Before my husband and I were married, he was married before. From that union he had a daughter, S. When we were first together we had regular visitations with her in our home. Things quickly deteriorated due to the tension between the adults. My husband’s daughter had been encouraged to call another man, Daddy, from an early age. It was confusing for her that we wanted her to call my husband, Daddy. After much turmoil and heartache and tears and counseling and prayers and more tears, we decided that forcing her to come visit our house, that she did not feel was her home, was too damaging. My lack of relationship with her and inability to make our family feel like her family, is my biggest failure as a mother. Yes, her mother left no room for us, but that doesn’t mean I don’t have guilt 10 years later. In our family, we do not distinguish between step-children or half-siblings. We love our children unconditionally, as our children. Similar to the story in the bible of the women fighting over one child, and the child’s real mother gave him up, we decided to let her go and have a chance at a conflict-free life without battles between houses. No visits that left her crying, begging to go home. Fights between her brother, my son, and her. Criticism from her grandparents who got mad at her for calling her Dad by his legal name.

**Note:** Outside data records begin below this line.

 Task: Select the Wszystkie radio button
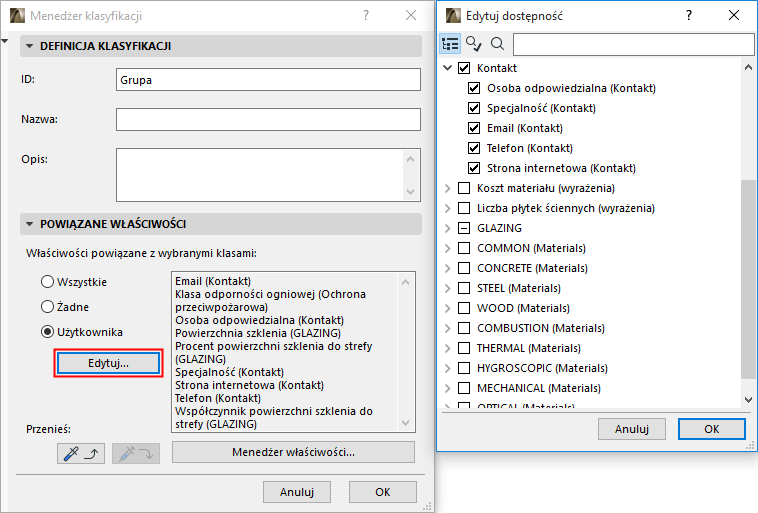coord(47,282)
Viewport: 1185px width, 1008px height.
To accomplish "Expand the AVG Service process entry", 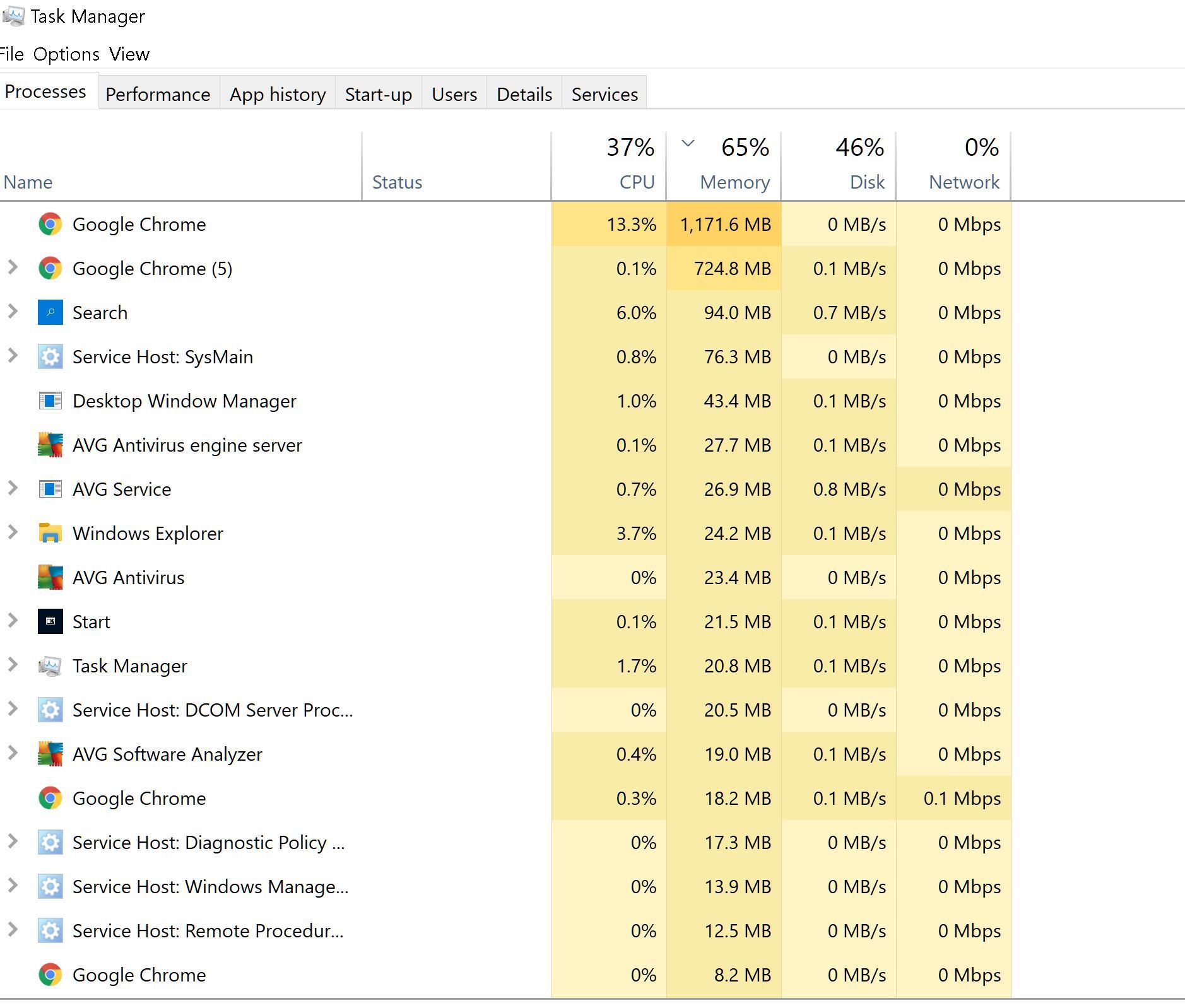I will pyautogui.click(x=13, y=488).
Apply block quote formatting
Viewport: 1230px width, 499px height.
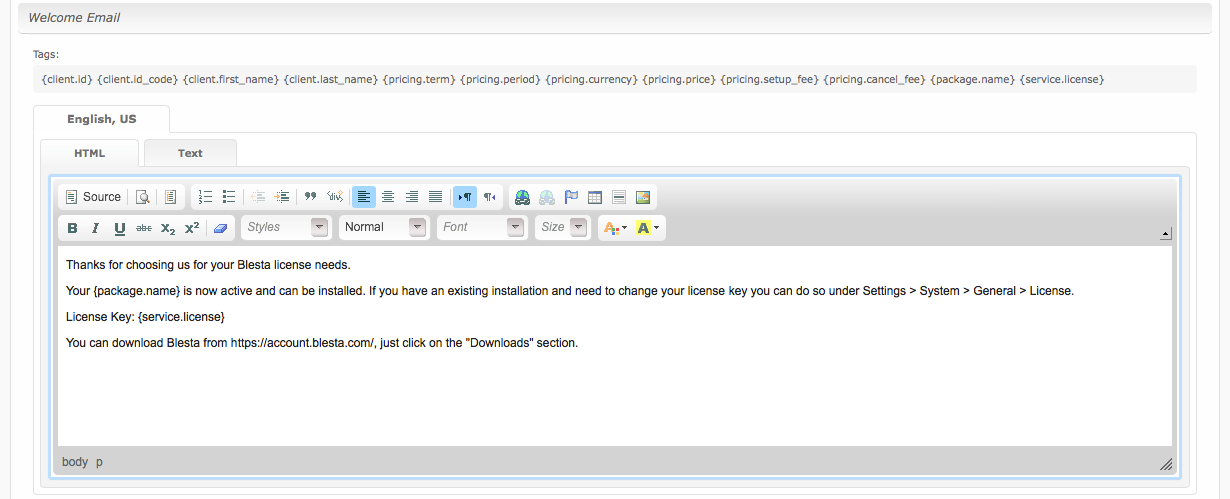(x=310, y=197)
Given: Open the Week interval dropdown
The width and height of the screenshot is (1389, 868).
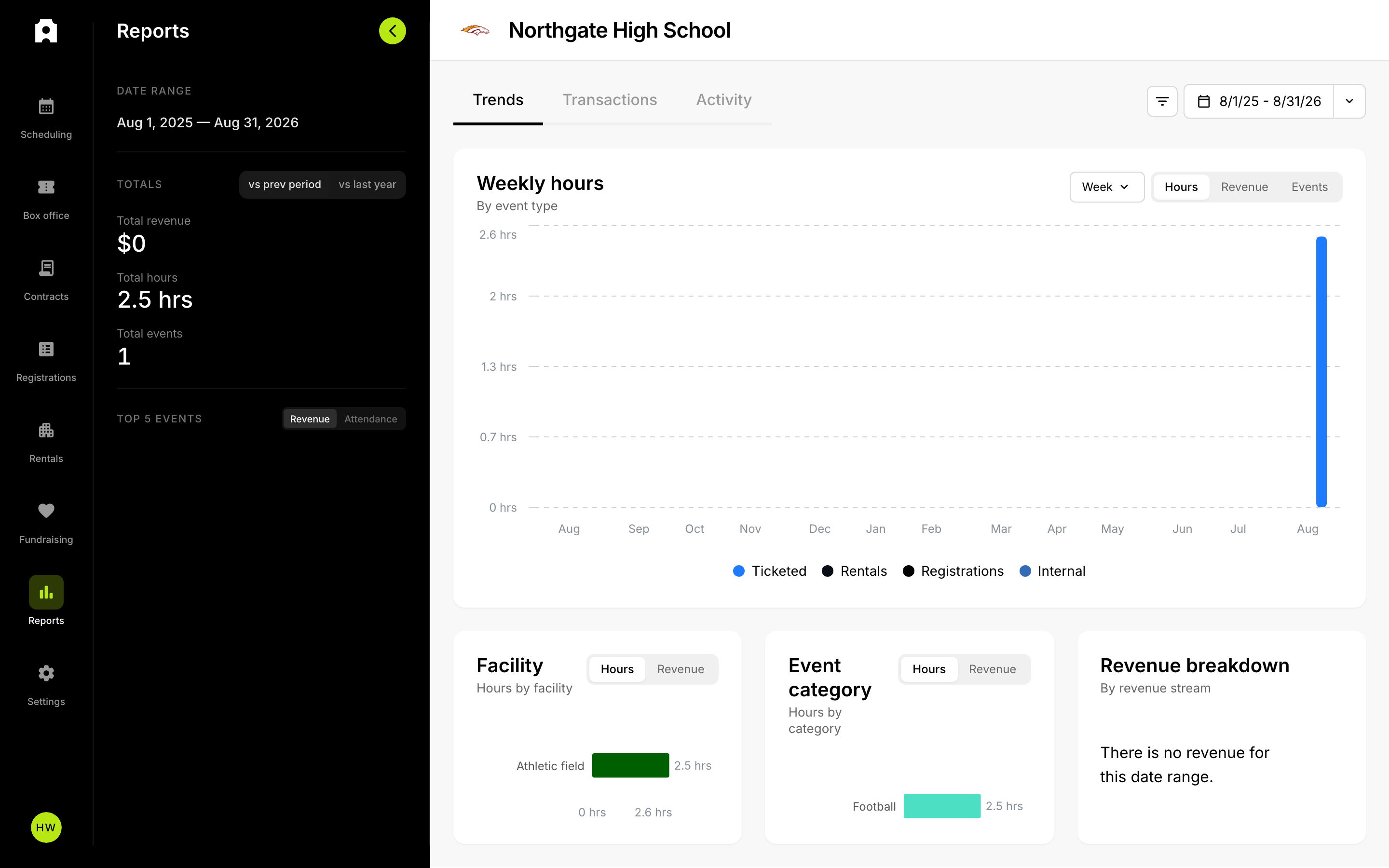Looking at the screenshot, I should tap(1106, 187).
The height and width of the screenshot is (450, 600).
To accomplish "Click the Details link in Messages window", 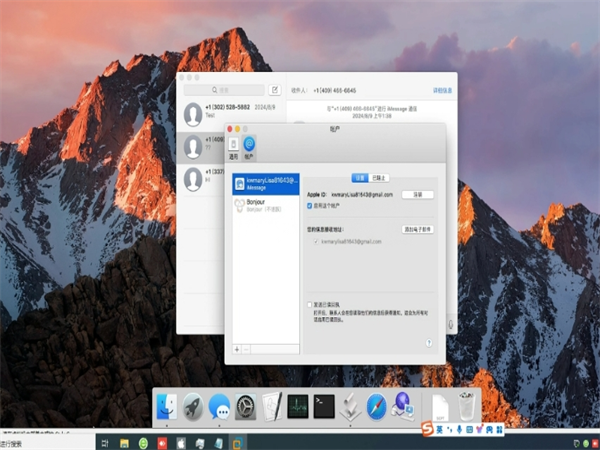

There were no good options. It was a matter of choosing the least bad option. Of course, when you are making a life changing decision you can consider the pros and cons but you never know what the outcome will be. My husband let her step-father adopt her. Promises were made by her mother and my husband as to how the years between age 5 and 18 would be. We knew we had no control over what her mother would say about us. If we’d ever have contact with her. It was worth the risk. The risk that we may not have her in our lives but for her to have the chance to be free from the tug of war. An atheist household vs Christian home. A woman who cheated vs the man she betrayed. I could go on and on. We knew that her mother could tell her horrible, untrue things about why he was willing to relinquish his rights. False things about him not loving her or that it was about money or her evil stepmother hated her.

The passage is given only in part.